» READING PASSAGE:
_ _ _

Remembering Morris Nunn, 1938-2018

Image by Michael Levitt/LAT

Remembering Morris Nunn, 1938-2018

Insights & Analysis

Remembering Morris Nunn, 1938-2018


He was a driver, a designer, a doer and a dreamer but most of all Morris Nunn was one of those delightful characters who went down his own path and left a legacy in auto racing the likes of which that may never be seen again.

Nunn, who died Wednesday morning in his home in Tucson at age 79 from Parkinson’s Disease, became a mainstay in Formula 1 as a privateer and then headed to America to engineer Indy 500 winners and CART champions before starting his own IndyCar team.

“Morris was a quiet genius with no formal training except what he learned behind the wheel as a racing driver,” said Derek Daly, who drove for Nunn’s F1 team in 1978-79 before coming to America himself in 1982. “And I doubt anybody ever went as far as he did with no formal training and gained so much respect from so many people. He was one of a kind.”

Nunn was one of the most pragmatic and think-on-your-feet racers of any generation and he yet never even thought about race cars until his was 24 years old.

“I saw a Cooper Climax in the window one day,” recalled Nunn in a feature interview we did in RACER in 2000. “I had never been to a race and had never thought about racing until I saw that car and I bought it for 850 pounds and joined the British Racing and Sports Car Club.

“I got lapped three times in my first race at Mallory Park but you could rent Silverstone for $17 a day back then, so I practiced and practiced and started getting the hang of it.

_ _ _

» PROVIDED INFORMATION:
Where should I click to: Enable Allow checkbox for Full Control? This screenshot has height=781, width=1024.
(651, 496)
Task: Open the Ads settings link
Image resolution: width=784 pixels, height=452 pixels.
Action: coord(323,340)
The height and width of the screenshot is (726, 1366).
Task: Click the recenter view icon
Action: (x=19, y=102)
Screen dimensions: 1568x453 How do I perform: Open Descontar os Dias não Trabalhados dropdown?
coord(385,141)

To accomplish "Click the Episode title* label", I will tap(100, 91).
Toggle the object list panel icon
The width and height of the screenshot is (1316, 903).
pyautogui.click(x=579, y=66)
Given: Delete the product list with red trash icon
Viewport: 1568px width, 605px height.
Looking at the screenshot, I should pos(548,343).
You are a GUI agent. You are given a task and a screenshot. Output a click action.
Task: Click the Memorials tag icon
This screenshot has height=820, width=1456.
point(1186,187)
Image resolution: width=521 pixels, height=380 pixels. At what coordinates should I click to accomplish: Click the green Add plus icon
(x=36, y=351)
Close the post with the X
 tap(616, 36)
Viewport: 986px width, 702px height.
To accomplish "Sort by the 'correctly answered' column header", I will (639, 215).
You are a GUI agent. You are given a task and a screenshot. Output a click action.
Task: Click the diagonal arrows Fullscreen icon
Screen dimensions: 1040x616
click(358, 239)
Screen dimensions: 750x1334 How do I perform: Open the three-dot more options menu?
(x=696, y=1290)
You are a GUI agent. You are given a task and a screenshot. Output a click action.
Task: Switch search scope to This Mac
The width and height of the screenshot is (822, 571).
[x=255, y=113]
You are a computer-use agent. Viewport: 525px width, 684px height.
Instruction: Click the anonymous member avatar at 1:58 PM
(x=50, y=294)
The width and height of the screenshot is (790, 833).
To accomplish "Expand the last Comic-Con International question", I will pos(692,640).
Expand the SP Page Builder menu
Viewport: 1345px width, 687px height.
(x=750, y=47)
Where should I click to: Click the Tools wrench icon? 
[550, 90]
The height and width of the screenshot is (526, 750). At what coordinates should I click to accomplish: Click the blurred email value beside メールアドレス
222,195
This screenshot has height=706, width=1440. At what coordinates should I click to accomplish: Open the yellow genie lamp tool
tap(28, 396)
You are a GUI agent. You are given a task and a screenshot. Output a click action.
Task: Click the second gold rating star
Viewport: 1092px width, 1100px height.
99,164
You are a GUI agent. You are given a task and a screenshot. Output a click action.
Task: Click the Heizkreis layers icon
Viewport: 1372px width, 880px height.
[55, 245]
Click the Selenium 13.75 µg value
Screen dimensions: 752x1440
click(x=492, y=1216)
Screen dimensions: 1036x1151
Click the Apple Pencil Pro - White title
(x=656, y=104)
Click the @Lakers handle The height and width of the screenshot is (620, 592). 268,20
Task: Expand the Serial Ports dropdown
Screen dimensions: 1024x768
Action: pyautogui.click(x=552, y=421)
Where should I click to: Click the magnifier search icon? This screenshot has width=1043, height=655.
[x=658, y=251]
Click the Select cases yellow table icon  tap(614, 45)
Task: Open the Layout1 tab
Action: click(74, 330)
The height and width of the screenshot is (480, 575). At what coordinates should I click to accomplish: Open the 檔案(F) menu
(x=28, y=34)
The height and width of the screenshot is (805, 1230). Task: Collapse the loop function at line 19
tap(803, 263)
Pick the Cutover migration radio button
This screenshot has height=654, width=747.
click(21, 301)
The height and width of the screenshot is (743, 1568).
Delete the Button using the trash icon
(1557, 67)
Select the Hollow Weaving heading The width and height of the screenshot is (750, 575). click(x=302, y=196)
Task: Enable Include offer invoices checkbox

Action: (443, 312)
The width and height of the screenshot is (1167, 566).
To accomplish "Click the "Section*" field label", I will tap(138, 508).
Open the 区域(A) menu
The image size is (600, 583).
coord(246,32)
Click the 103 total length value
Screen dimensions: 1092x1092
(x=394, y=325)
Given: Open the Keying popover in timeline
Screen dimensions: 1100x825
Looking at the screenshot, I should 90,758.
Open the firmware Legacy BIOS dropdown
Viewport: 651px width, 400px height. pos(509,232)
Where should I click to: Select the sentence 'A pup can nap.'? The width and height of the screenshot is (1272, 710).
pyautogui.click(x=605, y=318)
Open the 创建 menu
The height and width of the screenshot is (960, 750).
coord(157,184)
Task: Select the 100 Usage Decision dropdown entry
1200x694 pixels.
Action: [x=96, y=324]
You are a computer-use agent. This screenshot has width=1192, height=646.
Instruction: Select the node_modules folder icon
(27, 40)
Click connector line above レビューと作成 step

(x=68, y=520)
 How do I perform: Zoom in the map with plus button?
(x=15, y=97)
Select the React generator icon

_ _ _

» DIRECTIONS:
1. In the tribute to Morris Nunn, rewrite the stretch from "Nunn was one of the" through "hang of it.", replacing "Mallory Park" with "Brands Hatch".
2. Shorten the paragraph of the tribute to Morris Nunn that begins "Nunn, who died Wednesday morning", keeping its main facts.
None of the rows are needed for this work.

» SOLUTIONS FOR EACH TASK:
1.
Nunn was one of the most pragmatic and think-on-your-feet racers of any generation and he yet never even thought about race cars until his was 24 years old.

“I saw a Cooper Climax in the window one day,” recalled Nunn in a feature interview we did in RACER in 2000. “I had never been to a race and had never thought about racing until I saw that car and I bought it for 850 pounds and joined the British Racing and Sports Car Club.

“I got lapped three times in my first race at Brands Hatch but you could rent Silverstone for $17 a day back then, so I practiced and practiced and started getting the hang of it.

2. Nunn died of Parkinson's Disease at 79 on Wednesday morning at his Tucson home. He was a Formula 1 privateer, then engineered Indy 500 winners and CART champions in America before starting his own IndyCar team.